Il faut donc se rendre à l’évidence, et décrire la CPA par défaut. Ce n’est pas un sujet de droit international, ni un sujet de droit administratif états-unien. C’est en réalité une société privée établie sur le modèle de la Compagnie des Indes. Une Coalition militaire a renversé un régime et laissé le pouvoir à des intérêts privés. À la manière dont Léopold II fit conquérir le Congo par les armées belges non pour en faire une colonie du Royaume, mais pour en faire son domaine, sa propriété personnelle, en 1885. Cette situation représente une régression considérable : elle est sans équivalent depuis que s’élabore le droit international, depuis la création de la Cour de La Haye, de la SDN et de l’ONU.
Devant l’ampleur du scandale, il est probable que la Maison-Blanche régularisera a posteriori le statut de la CPA en publiant des documents antidatés. Dans ce cas, ces documents pourront servir de base juridique à la contestation des irrégularités de gestion que j’ai évoquées.
Dès lors, on comprend mieux les déclarations fuyantes du président George W. Bush et la précipitation avec laquelle il veut remettre le pouvoir à un gouvernement autochtone. Comme toutes les entreprises mafieuses, il vient un moment où, après avoir fait main basse sur ce qui pouvait être volé, il faut rentrer dans la légalité pour pouvoir jouir paisiblement de ses forfaits.
Cet article est une adaptation de l’intervention de Thierry Meyssan, Président du Réseau Voltaire, devant la Conférence internationale de solidarité avec la résistance irakienne se tenant le samedi 15 mai 2004 à Paris. (Plus d’informations sur la conférence : iraqresistance.net.

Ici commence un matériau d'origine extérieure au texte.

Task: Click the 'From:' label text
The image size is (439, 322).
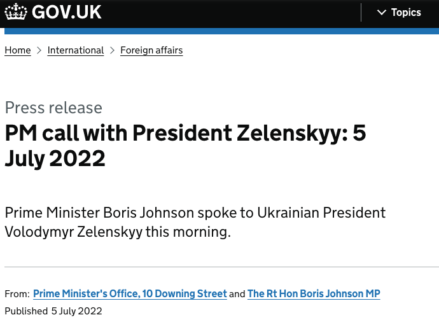Action: click(x=17, y=294)
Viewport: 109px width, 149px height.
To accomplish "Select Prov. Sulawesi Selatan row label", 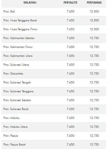I will [17, 100].
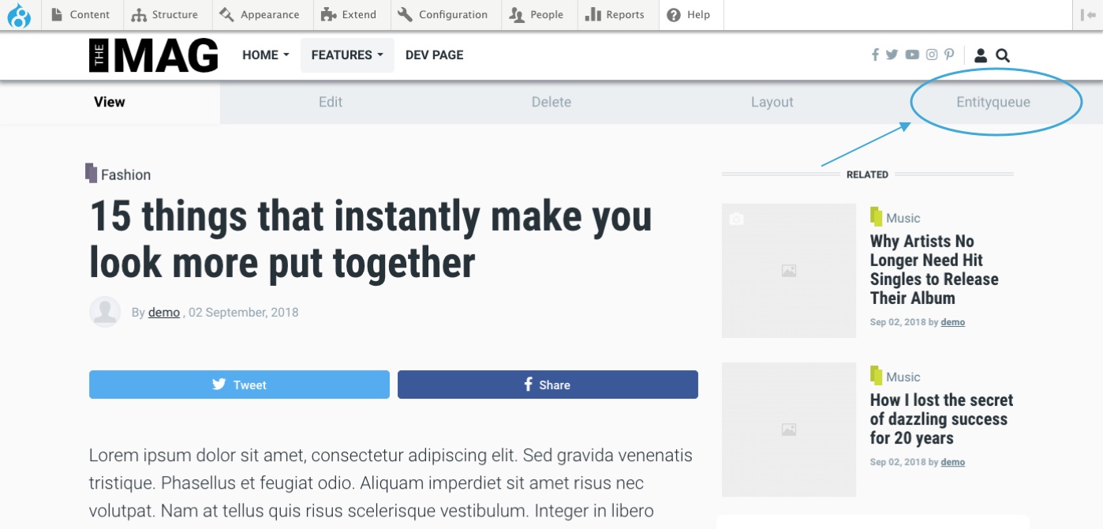1103x529 pixels.
Task: Expand the FEATURES dropdown menu
Action: click(347, 55)
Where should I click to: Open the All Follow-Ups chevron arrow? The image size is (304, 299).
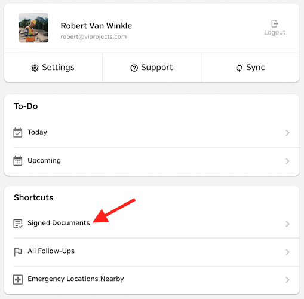[x=287, y=252]

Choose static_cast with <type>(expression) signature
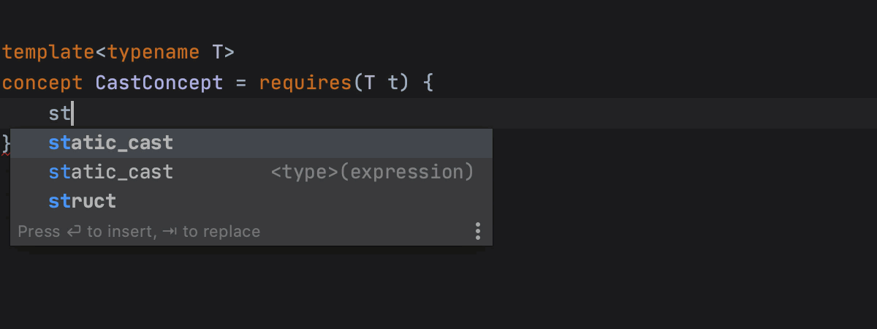click(x=251, y=172)
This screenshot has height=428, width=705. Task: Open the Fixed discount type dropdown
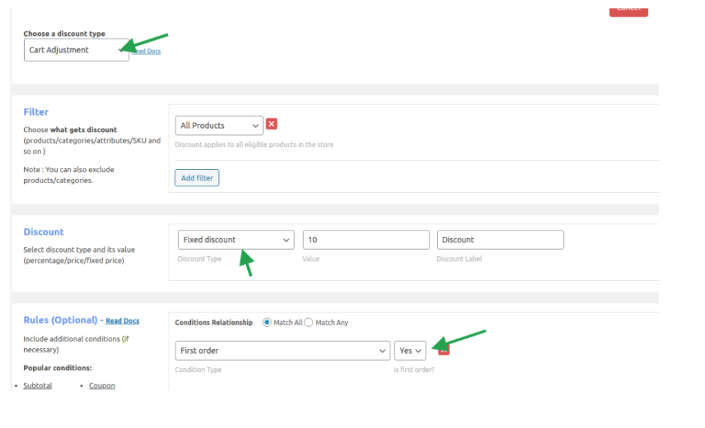(236, 239)
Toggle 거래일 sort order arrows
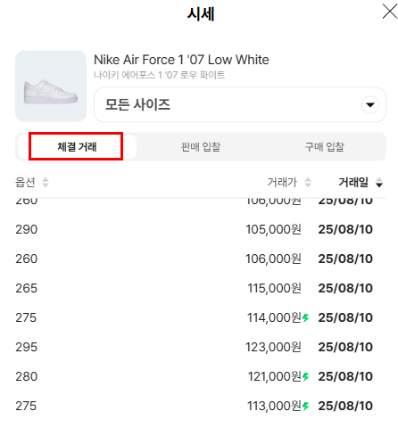Screen dimensions: 398x436 [x=379, y=182]
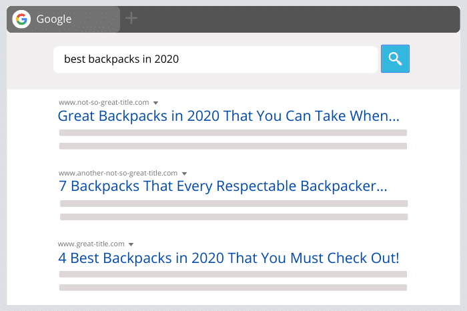Click the www.another-not-so-great-title.com URL text
Viewport: 467px width, 311px height.
pyautogui.click(x=118, y=173)
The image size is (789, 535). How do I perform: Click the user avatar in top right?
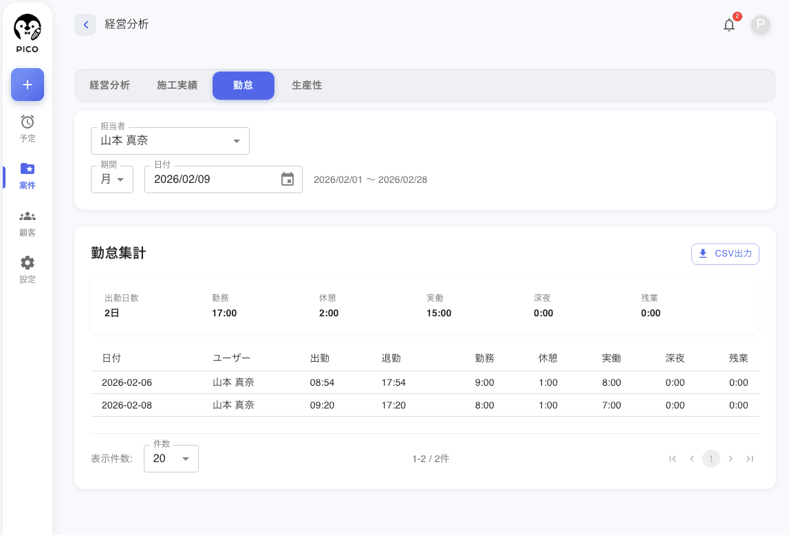coord(760,25)
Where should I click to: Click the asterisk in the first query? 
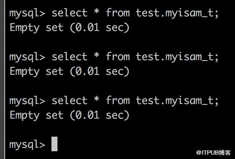[96, 12]
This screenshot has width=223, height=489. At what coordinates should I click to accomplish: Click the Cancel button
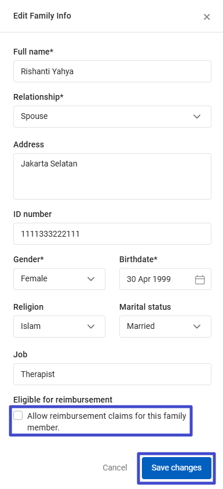point(115,468)
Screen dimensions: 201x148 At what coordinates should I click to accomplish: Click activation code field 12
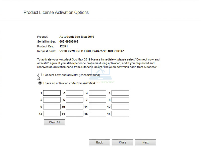pos(120,107)
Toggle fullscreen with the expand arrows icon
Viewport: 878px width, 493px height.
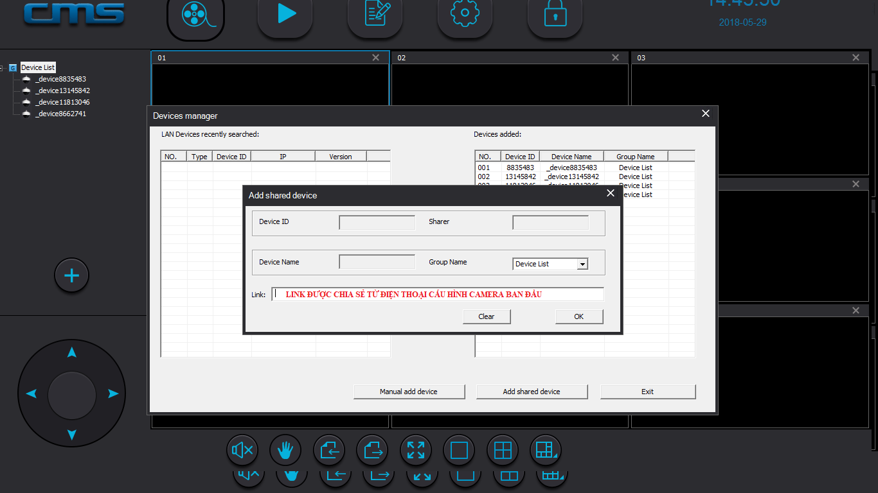(416, 451)
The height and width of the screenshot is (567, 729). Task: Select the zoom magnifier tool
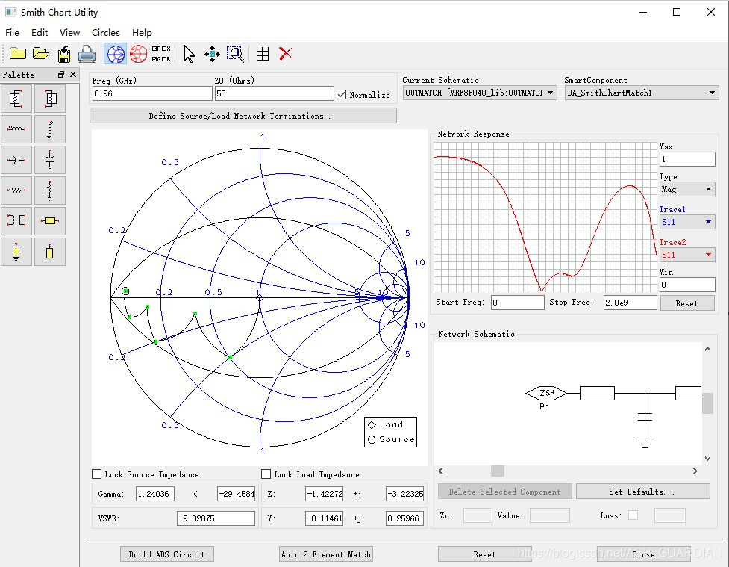(x=235, y=54)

[1] L’existence de cette directive est évoquée la première fois par Jim Hoagland dans un éditorial du Washington Post le 2 février 2003 : « War’s Opening Hours ».
[2] C’est tout au moins ce qu’il ressort de l’enquête du Washington Post : « U.S. Plan For Iraq’s Future Is Challenged » par Karen DeYoung et Dan Morgan, 6 avril 2003.
[3] Président Names Envoy to Iraq, communiqué de presse de la Maison-Blanche, 6 mai 2003.
[4] Référence ONU : S/2003/538.
[5] Voir la Liste des États membres de la Coalition des volontaires en Irak, communiqué de presse du département d’État, 20 mars 2003.
[6] Réf. P.L. 106-108.
[7] Voir Instructions et conclusions sur les marchés de reconstruction et d’aide en Irak par Paul Wolfowitz, 10 décembre 2003. Document consultable dans la bibliothèque électronique du Réseau Voltaire.
[8] Federal Acquisition Regulation (FAR).
[9] Sur cette affaire, on se reportera aux divers articles du Federal Contracts Report des 28 octobre 2003, 18 novembre 2003 et 20 janvier 2004.
[10] Voir notre enquête « Bush et Bremer détournent 5,7 milliards de dollars », Voltaire du 18 novembre 2003.